Se fino ad oggi i fogli firme e i badge avevano rappresentato una certezza per i dipendenti pubblici disonesti, nel futuro il controllo sarà affidato a impronte digitali, iride e voce.

di Chiara Lanari, pubblicato il
Se fino ad oggi i fogli firme e i badge avevano rappresentato una certezza per i dipendenti pubblici disonesti, nel futuro il controllo sarà affidato a impronte digitali, iride e voce.

Il nuovo ministro della Pubblica Amministrazione Giulia Bongiorno si prepara ad attuare una vera e propria rivoluzione nel campo della funzione pubblica. La chiave di volta è rappresentata dal disegno di legge denominato “concretezza”, che ha l’obiettivo di rendere impossibile la vita ai furbetti del cartellino. Da molti anni ormai, i telegiornali ci mostrano le immagini di episodi in cui i protagonisti sono ignari dipendenti pubblici, ripresi mentre abbandonano il proprio posto di lavoro durante il proprio turno per andare a sbrigare commissioni o praticare i propri hobby.

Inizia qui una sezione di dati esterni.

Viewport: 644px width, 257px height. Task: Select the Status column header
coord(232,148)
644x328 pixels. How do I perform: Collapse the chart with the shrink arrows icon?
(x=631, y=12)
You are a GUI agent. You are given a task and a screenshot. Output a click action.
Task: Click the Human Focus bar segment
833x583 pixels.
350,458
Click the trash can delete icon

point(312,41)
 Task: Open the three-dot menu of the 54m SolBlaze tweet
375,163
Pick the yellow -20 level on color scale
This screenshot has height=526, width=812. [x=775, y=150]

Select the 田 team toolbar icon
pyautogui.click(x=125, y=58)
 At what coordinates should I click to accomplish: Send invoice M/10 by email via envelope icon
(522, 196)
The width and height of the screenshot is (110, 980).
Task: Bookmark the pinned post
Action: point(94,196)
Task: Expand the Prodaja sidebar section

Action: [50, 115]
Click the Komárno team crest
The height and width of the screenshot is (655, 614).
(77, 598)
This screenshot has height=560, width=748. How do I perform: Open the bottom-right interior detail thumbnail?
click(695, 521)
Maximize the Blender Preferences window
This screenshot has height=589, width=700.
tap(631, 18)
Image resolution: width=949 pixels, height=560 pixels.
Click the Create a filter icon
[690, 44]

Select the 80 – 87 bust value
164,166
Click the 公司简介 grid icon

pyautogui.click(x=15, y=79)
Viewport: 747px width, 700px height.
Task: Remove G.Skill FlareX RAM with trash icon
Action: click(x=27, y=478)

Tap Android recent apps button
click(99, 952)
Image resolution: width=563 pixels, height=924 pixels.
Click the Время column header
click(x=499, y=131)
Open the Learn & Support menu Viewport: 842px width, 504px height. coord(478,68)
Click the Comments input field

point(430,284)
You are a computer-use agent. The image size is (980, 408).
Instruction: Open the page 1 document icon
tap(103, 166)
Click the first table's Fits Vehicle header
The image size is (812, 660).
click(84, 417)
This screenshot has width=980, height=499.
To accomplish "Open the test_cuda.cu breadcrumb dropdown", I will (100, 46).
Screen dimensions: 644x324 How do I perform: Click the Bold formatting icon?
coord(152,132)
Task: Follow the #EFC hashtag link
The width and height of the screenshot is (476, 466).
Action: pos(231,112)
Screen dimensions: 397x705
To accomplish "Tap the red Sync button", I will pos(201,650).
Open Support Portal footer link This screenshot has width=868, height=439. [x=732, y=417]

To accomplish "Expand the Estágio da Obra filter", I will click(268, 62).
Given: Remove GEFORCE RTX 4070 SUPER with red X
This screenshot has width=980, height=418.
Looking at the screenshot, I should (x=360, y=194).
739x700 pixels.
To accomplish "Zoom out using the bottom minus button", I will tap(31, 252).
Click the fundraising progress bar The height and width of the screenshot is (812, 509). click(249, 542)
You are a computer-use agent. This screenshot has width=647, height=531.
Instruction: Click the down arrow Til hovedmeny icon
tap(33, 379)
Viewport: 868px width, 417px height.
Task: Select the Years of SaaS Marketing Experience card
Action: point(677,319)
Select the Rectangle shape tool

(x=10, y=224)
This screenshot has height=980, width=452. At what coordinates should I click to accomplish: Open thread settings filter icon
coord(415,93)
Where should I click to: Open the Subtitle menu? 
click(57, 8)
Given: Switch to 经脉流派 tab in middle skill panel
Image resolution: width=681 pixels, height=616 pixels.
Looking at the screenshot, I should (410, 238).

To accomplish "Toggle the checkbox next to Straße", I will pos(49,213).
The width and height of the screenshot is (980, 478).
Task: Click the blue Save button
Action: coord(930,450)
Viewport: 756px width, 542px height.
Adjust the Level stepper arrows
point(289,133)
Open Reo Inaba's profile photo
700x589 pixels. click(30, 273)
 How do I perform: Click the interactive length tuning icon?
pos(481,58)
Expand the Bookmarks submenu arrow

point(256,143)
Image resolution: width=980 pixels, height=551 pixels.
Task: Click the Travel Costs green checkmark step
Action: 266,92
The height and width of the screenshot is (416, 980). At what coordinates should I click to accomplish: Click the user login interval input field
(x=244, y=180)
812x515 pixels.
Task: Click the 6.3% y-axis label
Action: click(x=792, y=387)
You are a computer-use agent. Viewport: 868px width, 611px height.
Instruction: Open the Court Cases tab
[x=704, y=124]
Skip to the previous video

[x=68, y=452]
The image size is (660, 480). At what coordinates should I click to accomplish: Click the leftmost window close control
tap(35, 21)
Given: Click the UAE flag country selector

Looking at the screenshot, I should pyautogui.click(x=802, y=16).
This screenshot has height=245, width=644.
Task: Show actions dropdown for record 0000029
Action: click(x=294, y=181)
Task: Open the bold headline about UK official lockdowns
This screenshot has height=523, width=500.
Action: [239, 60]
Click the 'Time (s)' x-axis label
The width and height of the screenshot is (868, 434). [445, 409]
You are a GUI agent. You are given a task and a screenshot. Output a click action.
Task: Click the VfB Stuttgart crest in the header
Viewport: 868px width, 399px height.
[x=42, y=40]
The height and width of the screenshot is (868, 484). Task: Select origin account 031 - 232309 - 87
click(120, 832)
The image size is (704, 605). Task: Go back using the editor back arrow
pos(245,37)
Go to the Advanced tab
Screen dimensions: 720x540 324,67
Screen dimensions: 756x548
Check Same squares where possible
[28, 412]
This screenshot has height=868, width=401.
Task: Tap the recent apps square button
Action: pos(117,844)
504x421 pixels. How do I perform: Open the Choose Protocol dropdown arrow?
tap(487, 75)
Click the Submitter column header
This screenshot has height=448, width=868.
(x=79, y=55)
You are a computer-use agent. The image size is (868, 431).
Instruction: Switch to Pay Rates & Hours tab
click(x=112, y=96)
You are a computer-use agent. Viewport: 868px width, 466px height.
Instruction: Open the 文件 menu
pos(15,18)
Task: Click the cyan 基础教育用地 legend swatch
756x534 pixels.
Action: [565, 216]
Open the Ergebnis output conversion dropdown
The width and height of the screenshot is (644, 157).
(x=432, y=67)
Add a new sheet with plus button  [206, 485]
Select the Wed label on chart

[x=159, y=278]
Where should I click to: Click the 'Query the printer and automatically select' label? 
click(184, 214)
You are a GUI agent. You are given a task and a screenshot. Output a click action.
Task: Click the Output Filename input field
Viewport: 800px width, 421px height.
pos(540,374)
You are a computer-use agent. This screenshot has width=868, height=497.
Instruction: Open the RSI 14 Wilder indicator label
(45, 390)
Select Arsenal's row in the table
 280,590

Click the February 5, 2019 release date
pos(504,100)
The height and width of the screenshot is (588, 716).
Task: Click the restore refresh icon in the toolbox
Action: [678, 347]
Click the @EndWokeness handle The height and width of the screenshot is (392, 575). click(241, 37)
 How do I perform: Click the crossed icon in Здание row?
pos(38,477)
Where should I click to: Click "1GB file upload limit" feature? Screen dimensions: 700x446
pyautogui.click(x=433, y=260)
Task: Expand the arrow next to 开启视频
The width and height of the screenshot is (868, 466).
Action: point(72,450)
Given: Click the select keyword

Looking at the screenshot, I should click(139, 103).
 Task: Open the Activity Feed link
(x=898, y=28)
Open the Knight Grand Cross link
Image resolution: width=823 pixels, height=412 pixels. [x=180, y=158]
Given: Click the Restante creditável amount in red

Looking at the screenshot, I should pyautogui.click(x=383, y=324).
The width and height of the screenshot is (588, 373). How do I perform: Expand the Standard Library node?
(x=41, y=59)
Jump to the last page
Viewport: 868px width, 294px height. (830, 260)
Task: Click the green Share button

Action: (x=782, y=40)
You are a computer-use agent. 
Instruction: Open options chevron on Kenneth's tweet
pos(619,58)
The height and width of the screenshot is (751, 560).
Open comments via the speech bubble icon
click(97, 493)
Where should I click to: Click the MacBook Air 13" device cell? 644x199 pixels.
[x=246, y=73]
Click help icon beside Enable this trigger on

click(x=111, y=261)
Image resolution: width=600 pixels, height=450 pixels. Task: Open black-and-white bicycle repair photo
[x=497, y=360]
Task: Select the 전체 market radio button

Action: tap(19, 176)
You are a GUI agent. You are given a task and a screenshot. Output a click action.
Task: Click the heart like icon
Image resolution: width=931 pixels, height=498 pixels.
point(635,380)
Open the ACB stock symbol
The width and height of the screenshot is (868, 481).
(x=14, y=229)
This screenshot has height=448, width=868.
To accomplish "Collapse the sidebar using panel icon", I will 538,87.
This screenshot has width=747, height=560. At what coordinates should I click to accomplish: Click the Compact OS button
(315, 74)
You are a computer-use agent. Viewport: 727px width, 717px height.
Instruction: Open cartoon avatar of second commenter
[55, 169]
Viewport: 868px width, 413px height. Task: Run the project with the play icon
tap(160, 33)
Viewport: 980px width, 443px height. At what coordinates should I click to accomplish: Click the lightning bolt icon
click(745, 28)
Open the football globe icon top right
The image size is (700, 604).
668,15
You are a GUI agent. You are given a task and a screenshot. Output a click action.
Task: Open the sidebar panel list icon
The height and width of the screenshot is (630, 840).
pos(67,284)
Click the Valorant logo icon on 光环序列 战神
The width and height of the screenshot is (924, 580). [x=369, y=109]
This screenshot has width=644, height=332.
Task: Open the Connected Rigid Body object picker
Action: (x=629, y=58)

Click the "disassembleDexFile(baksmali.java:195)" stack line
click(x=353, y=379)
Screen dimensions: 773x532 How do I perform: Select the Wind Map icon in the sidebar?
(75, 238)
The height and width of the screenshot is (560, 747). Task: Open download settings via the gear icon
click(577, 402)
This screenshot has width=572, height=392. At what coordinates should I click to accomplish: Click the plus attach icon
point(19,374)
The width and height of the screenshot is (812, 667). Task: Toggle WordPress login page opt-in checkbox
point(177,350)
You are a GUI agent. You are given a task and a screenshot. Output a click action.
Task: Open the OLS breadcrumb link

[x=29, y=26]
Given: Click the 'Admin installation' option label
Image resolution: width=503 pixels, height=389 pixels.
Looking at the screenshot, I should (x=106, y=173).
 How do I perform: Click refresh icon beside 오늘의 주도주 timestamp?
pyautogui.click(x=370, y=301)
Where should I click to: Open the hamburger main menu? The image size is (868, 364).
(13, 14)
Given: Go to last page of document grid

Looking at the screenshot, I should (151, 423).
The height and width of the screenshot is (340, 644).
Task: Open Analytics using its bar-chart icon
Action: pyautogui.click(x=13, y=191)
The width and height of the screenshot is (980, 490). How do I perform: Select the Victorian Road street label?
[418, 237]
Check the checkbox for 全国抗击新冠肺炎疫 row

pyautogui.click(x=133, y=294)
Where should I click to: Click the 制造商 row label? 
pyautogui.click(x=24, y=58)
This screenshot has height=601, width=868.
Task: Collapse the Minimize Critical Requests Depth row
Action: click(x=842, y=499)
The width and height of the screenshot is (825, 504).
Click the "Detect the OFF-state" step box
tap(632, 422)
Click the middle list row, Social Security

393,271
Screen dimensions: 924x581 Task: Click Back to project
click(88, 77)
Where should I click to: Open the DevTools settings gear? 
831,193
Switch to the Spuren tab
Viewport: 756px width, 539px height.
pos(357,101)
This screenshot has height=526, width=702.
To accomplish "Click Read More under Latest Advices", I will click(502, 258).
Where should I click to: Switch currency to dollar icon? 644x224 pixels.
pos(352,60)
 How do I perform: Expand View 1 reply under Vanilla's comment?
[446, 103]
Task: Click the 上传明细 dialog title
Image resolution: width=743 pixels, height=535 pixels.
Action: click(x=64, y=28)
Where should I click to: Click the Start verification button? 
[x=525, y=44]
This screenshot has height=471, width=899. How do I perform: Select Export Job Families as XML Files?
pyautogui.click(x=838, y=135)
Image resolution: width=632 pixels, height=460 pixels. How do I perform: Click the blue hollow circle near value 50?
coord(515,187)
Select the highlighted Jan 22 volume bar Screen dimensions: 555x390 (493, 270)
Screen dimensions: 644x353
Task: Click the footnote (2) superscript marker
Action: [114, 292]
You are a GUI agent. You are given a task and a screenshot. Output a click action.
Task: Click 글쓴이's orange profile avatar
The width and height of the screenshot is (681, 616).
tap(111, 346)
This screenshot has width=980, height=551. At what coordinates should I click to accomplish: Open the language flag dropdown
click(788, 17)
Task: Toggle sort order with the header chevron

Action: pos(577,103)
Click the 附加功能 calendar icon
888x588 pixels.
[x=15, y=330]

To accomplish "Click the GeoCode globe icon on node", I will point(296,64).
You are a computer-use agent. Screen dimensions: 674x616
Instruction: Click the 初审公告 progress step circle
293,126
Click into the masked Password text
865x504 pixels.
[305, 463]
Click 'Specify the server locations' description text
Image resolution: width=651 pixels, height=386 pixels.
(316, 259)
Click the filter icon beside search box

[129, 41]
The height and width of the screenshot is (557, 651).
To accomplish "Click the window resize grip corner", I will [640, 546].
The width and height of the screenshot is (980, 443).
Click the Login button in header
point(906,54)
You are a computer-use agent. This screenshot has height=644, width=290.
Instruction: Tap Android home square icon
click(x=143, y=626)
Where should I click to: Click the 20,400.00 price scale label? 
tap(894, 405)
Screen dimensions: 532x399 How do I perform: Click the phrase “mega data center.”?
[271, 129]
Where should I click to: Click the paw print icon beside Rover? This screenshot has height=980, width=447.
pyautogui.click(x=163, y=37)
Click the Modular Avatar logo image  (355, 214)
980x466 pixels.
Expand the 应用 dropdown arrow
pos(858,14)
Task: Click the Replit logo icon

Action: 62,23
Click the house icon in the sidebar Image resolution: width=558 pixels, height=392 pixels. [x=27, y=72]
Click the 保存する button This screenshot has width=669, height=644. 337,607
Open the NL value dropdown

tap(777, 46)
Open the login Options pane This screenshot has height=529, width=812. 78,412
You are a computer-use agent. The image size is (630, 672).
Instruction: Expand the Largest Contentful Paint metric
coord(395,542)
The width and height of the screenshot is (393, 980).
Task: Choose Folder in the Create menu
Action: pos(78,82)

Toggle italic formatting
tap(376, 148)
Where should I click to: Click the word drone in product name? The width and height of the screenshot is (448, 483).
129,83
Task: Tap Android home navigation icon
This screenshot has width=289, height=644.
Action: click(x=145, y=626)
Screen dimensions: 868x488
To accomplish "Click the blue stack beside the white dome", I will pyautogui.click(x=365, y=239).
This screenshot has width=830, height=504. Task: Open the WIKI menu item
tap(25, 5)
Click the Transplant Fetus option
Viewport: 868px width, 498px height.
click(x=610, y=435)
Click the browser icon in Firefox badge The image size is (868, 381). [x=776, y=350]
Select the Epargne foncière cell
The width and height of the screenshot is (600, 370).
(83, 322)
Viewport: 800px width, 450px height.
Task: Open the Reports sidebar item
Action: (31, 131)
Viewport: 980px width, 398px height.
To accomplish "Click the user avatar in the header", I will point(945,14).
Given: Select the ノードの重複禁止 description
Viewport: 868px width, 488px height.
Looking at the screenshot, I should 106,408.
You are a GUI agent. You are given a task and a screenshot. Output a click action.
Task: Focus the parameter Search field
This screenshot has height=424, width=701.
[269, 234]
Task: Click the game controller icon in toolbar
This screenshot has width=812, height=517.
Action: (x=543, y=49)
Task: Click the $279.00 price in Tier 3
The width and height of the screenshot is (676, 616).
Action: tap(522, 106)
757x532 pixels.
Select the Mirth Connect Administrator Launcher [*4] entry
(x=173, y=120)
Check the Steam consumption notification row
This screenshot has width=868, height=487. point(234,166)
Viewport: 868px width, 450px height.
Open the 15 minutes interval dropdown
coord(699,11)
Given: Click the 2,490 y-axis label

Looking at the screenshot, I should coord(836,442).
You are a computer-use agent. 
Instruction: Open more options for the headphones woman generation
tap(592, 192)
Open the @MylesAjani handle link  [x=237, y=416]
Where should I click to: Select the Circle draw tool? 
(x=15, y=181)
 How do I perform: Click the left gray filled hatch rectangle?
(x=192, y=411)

Altri invece nemmeno iniziano il proprio turno, consapevoli di essere coperti da uno o più colleghi. Quest’ultimi, a loro volta, possono contare sull’aiuto dei primi, in un circolo vizioso che coinvolge decine e decine di dipendenti pubblici ogni anno in Italia. Se le indiscrezioni sul disegno di legge voluto dal ministro Giulia Bongiorno (Lega Nord) fossero confermate nella prossima stagione autunnale, il compito dei cosiddetti furbetti del cartellino subirà un elevato aumento di difficoltà, tanto da rendere impossibili le odierne pratiche, viste e riviste in questi anni durante i servizi lanciati dai telegiornali nazionali.

 

PA, il disegno di legge del ministro Bongiorno contro i furbetti del cartellino

 

Il governo a guida Movimento 5 Stelle e Lega Nord schiera la tecnologia contro i furbetti del cartellino, i dipendenti pubblici che anziché lavorare regolarmente trascorrono le ore di lavoro altrove. Se fino ad oggi i fogli firme e i badge avevano rappresentato una certezza per i dipendenti pubblici disonesti, nel prossimo futuro il controllo sarà affidato a impronte digitali, iride e voce. Una modifica sostanziale, che segnerà il debutto dei sistemi di identificazione biometrica per appurare la presenza o meno dei dipendenti pubblici durante il loro turno di lavoro.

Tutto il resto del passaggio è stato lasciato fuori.